Hyaluronic acid-silybin conjugate for the preparation of multifunctional, biomimetic, vancomycin-loaded self-assembled polymersomes against bacterial sepsis

Abstract

Sepsis, a life-threatening disruption, remains a significant global healthcare challenge that urgently needs novel strategies to improve management. This study aimed to develop multifunctional vancomycin-loaded polymersomes (VCM-HA-SIL-Ps) using a novel hyaluronic acid-silybin (HA-SIL) conjugate to target the TLR inflammatory pathway and enhance VCM's efficacy against bacterial sepsis. HA-SIL was synthesized and characterized by FT-IR, UV-Vis spectroscopy, and ¹H NMR. The biomimetic properties of HA-SIL were confirmed via in silico (-73.35 kcal/mol) and in vitro (dissociation constant = 2.872 μM) binding affinity studies against TLR2. VCM-HA-SIL-Ps exhibited appropriate physicochemical properties, biocompatibility, and stability. VCM-HA-SIL-Ps sustained VCM release for 48 h, achieving 73.38 % cumulative release.
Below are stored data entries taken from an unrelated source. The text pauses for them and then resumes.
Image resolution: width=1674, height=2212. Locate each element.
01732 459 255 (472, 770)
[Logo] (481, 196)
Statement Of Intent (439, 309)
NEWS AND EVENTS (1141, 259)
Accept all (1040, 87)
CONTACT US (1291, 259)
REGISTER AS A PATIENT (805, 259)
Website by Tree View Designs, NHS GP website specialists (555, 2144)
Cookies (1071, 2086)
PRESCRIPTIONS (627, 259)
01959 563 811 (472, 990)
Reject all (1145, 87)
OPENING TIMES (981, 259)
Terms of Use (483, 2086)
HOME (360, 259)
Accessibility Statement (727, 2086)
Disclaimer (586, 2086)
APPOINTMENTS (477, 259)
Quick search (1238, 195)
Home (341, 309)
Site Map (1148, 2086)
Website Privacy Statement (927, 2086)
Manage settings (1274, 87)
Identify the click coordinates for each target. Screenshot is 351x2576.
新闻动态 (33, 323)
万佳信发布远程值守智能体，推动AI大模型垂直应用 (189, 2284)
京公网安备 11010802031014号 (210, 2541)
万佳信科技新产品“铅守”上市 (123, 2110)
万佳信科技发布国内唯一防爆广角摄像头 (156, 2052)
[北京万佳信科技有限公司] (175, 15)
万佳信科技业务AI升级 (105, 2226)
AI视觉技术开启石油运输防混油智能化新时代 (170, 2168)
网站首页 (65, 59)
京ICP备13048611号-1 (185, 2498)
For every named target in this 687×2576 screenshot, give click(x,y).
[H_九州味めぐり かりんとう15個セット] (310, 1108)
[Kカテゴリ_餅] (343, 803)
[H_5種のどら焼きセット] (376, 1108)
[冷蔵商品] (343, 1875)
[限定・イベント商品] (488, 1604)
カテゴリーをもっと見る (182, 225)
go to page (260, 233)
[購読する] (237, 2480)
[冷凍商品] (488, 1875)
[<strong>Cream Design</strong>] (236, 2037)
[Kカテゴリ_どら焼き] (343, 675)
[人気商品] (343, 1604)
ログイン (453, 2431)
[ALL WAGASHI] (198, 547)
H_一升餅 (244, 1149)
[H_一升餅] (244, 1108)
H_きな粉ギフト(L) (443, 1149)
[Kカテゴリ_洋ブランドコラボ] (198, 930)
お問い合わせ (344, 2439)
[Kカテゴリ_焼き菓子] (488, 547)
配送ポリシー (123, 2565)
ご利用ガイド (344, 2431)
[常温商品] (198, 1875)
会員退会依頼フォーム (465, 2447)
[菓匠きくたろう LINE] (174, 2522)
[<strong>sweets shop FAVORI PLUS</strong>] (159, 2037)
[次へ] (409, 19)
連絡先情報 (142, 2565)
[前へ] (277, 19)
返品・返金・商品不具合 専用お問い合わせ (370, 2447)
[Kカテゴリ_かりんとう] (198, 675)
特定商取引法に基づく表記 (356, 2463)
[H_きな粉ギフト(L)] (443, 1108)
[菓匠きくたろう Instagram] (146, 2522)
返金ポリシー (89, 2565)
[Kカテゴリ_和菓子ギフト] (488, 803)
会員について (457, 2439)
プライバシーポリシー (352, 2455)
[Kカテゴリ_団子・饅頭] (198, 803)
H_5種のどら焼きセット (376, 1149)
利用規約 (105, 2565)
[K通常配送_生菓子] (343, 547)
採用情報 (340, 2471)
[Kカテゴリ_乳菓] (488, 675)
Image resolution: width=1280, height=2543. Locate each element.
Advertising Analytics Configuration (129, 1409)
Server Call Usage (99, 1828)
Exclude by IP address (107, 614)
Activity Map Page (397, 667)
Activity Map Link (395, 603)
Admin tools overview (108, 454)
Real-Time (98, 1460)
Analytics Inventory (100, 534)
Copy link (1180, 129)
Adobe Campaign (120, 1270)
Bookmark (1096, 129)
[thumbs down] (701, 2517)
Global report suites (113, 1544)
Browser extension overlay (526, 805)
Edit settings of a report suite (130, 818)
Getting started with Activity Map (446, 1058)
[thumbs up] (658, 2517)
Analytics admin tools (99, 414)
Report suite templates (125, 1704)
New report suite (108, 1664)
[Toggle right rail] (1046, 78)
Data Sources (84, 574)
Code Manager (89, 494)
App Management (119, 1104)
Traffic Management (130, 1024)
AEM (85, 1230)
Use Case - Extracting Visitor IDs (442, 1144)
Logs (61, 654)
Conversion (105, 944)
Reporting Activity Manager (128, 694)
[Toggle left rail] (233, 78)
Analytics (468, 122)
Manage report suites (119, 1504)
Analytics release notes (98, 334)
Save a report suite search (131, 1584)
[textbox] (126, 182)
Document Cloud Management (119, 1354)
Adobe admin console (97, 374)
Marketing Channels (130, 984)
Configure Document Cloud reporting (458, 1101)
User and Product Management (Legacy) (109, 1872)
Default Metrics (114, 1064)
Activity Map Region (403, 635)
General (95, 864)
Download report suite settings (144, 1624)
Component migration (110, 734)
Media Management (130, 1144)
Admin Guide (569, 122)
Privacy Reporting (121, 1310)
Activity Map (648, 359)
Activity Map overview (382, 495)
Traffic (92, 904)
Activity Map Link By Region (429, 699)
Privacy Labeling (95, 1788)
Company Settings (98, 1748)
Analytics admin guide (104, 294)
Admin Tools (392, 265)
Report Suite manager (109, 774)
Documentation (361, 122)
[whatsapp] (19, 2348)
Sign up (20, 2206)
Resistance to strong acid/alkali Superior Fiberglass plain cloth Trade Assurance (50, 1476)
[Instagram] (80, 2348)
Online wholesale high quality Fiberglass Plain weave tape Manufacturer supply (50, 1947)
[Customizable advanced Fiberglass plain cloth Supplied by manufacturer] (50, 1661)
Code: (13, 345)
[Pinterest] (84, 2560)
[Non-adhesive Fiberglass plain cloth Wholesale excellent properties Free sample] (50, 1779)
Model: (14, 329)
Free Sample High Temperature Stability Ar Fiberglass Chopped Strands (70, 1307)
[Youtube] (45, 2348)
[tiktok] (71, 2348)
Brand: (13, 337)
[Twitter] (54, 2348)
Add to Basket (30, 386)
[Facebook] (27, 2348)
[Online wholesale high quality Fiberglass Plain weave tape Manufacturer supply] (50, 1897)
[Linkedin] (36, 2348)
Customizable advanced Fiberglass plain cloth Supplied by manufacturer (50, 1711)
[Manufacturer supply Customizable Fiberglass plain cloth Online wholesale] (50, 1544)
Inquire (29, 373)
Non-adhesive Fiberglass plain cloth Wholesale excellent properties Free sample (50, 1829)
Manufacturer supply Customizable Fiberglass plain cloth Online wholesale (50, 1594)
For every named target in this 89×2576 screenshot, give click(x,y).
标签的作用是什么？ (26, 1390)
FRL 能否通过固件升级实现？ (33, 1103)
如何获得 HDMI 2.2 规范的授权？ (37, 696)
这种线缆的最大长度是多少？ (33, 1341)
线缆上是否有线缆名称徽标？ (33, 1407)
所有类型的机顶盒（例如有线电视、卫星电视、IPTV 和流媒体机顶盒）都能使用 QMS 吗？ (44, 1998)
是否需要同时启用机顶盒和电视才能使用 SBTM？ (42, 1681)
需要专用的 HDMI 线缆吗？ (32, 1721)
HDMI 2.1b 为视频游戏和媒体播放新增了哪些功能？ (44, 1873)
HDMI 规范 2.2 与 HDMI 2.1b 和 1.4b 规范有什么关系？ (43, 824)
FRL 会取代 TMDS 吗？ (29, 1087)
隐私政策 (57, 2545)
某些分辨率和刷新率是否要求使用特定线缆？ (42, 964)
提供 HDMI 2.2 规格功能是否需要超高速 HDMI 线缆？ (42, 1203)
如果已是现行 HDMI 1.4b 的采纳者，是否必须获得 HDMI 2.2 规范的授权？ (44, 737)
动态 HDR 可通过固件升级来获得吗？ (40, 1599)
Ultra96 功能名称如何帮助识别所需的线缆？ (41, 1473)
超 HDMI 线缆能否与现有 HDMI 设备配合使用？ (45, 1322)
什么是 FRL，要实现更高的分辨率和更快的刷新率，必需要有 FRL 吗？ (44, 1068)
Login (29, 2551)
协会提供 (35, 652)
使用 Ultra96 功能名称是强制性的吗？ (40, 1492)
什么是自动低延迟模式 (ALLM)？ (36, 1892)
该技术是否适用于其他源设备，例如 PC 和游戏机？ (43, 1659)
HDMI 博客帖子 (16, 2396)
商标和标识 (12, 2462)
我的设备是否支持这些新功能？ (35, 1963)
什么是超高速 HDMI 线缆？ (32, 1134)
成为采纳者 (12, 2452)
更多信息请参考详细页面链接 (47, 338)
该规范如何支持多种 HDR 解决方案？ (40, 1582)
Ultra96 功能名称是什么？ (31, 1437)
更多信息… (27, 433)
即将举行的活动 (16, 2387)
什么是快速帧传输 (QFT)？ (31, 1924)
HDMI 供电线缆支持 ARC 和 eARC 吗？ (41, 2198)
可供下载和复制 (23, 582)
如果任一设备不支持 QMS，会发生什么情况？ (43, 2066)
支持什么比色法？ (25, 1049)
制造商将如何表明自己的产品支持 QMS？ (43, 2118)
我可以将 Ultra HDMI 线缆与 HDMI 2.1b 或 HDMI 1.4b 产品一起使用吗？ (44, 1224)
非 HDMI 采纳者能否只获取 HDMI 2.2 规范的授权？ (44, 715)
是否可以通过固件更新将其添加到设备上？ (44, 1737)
In vitro antibacterial studies showed that VCM-HA-SIL-Ps had superior minimum inhibitory concentration against sensitive and resistant Staphylococcus aureus and faster bacterial killing, compared to free VCM. Additionally, VCM-HA-SIL-Ps demonstrated excellent DPPH radicals scavenging and effective anti-inflammatory activity on bacterial toxin-stimulated cells. Finally, in a mouse model of MRSA-induced sepsis, VCM-HA-SIL-Ps achieved 100 % bacterial eradication, significantly reduced pro-inflammatory markers (IL-6, TNF-α, IL-1β by 2.9-, 1.8-, and 5-fold, respectively), and minimized organ damage. Collectively, these findings demonstrate the potential of HA-SIL as a novel multifunctional adjuvant for effective antibiotic delivery against bacterial sepsis.

Keywords: Bacterial Infection; Biomimetic; Hyaluronic Acid; Sepsis; Silybin; Vancomycin.